Problem requirements
Repeat each entry word for word. Leave any images out of the copy.

Data under study
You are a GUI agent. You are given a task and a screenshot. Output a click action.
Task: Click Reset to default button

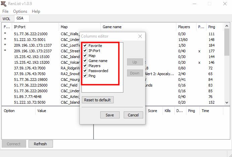98,100
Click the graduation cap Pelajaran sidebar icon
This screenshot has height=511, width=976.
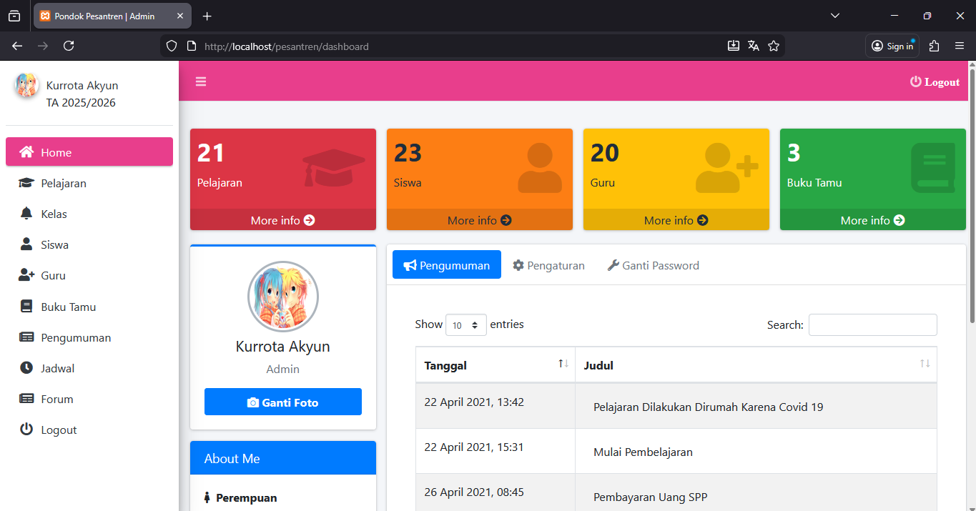pyautogui.click(x=26, y=183)
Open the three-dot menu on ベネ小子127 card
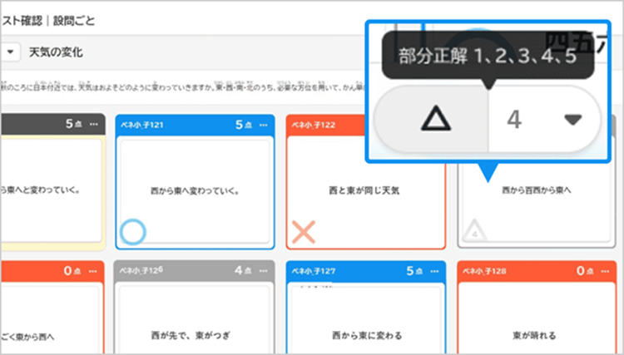The image size is (624, 355). (x=434, y=270)
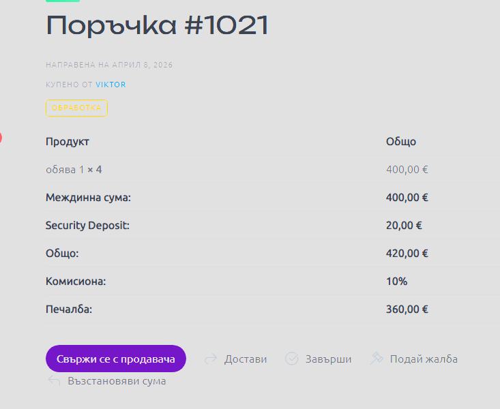Select the product row обява 1 × 4
This screenshot has height=409, width=500.
click(74, 170)
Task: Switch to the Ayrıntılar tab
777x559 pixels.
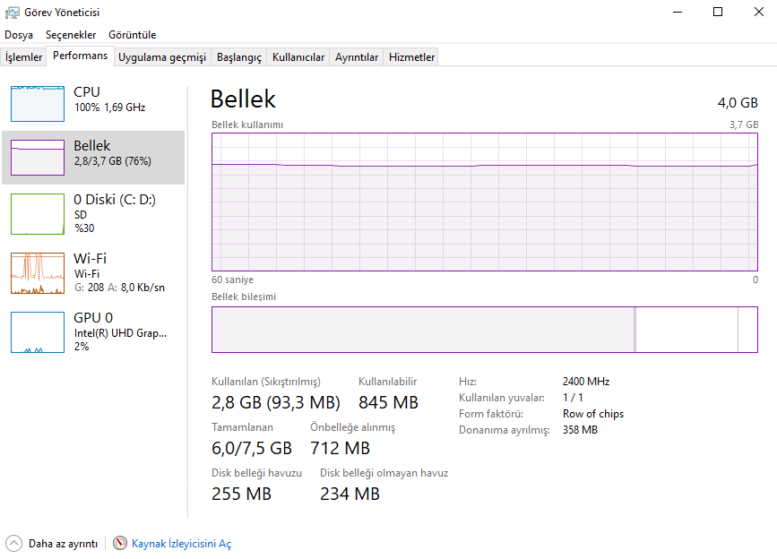Action: pyautogui.click(x=357, y=57)
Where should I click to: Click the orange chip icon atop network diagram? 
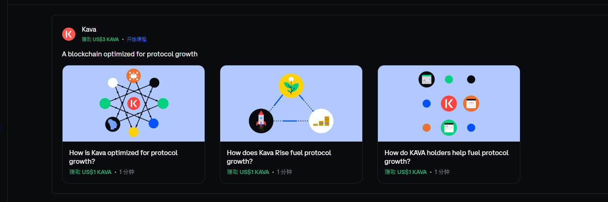tap(133, 76)
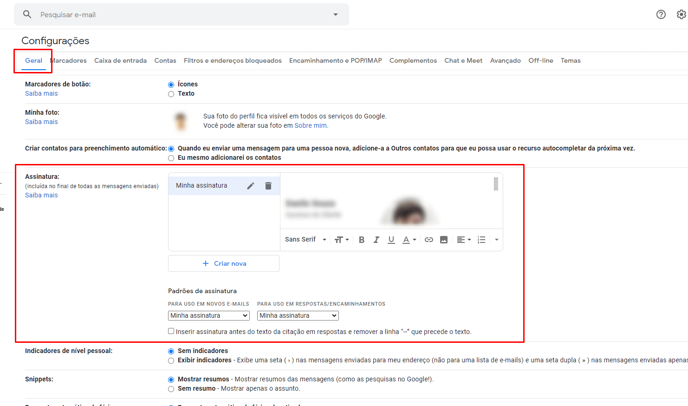Screen dimensions: 688x406
Task: Choose the Sem resumo radio option
Action: [171, 389]
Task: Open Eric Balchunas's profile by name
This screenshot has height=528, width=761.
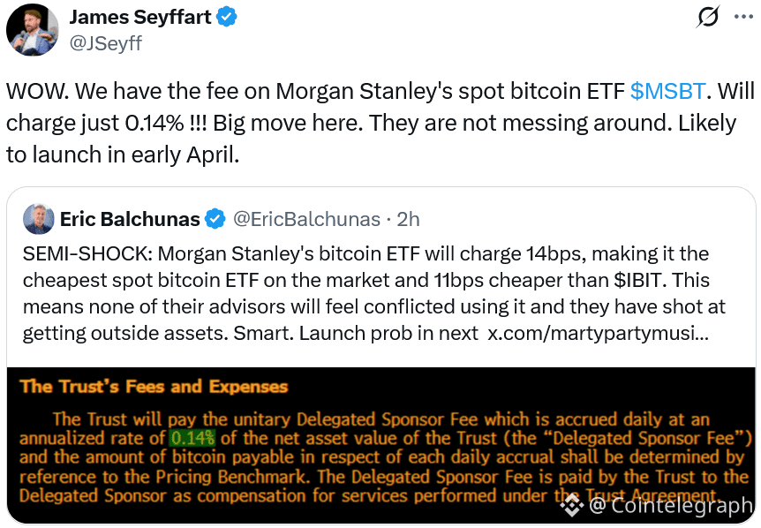Action: [130, 219]
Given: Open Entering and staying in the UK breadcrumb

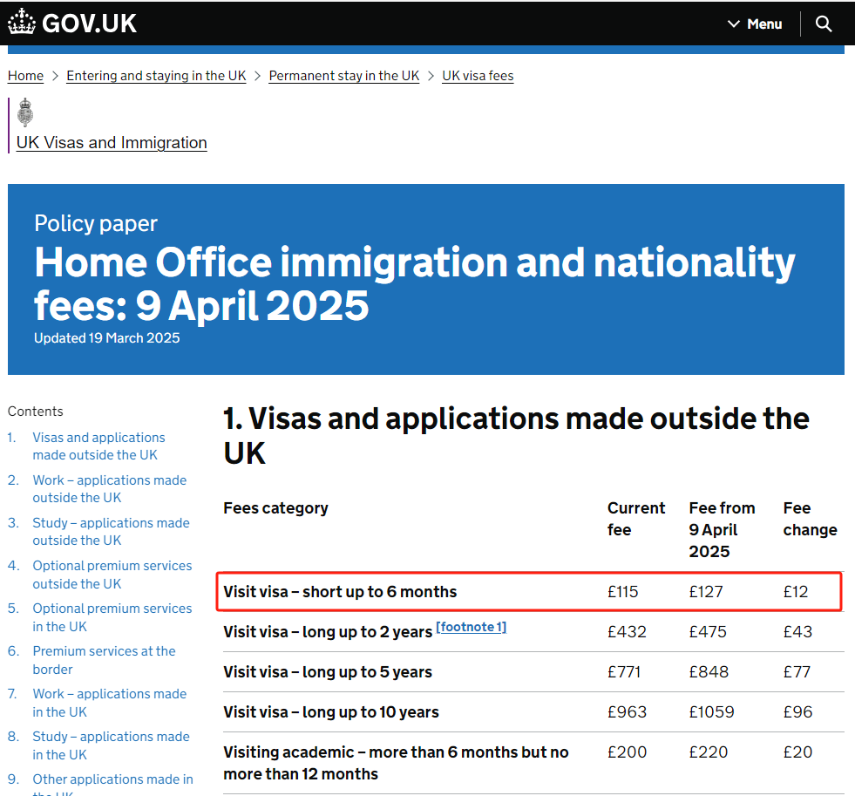Looking at the screenshot, I should point(156,76).
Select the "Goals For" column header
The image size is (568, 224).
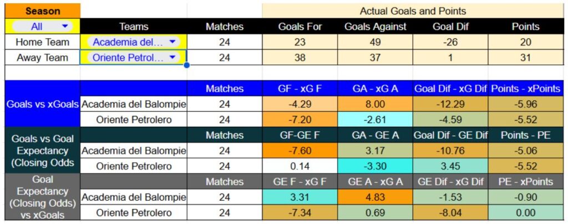(300, 26)
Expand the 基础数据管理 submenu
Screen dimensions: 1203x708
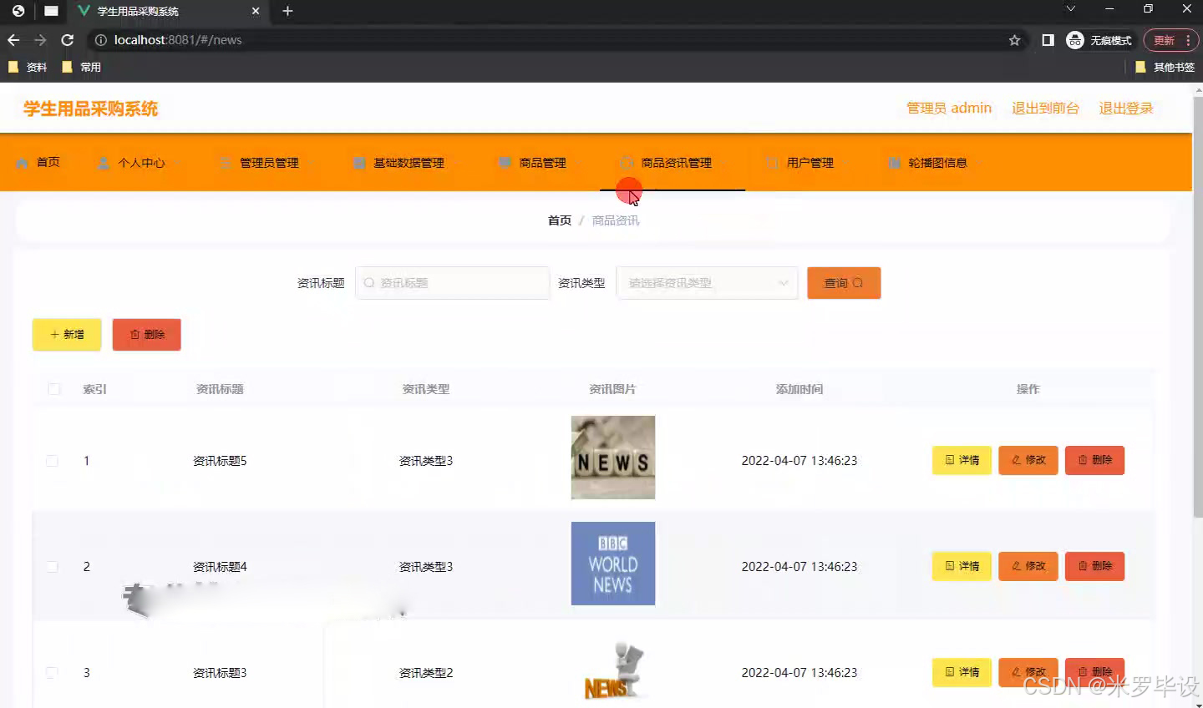(408, 162)
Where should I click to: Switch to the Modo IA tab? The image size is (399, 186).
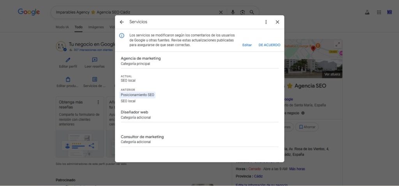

Solution for this task
You are a GUI agent. You are given a task and a screenshot. Output a click action.
Task: Click Reset to default button

98,100
Click the graduation cap Pelajaran sidebar icon
This screenshot has height=511, width=976.
pyautogui.click(x=26, y=183)
Open the three-dot menu on ベネ小子127 card
The image size is (624, 355). (x=434, y=270)
Select the product row обява 1 × 4
This screenshot has height=409, width=500.
click(74, 170)
Task: Switch to the Ayrıntılar tab
777x559 pixels.
Action: pyautogui.click(x=357, y=57)
Where should I click to: Click the orange chip icon atop network diagram? 
tap(133, 76)
Screen dimensions: 688x406
Task: Choose the Sem resumo radio option
Action: [171, 389]
Task: Open Eric Balchunas's profile by name
This screenshot has height=528, width=761.
Action: [130, 219]
Given: Open Entering and staying in the UK breadcrumb

Looking at the screenshot, I should point(156,76).
Select the "Goals For" column header
The image size is (568, 224).
(300, 26)
Expand the 基础数据管理 submenu
Screen dimensions: 1203x708
(408, 162)
Where should I click to: Switch to the Modo IA tab? The image size is (399, 186).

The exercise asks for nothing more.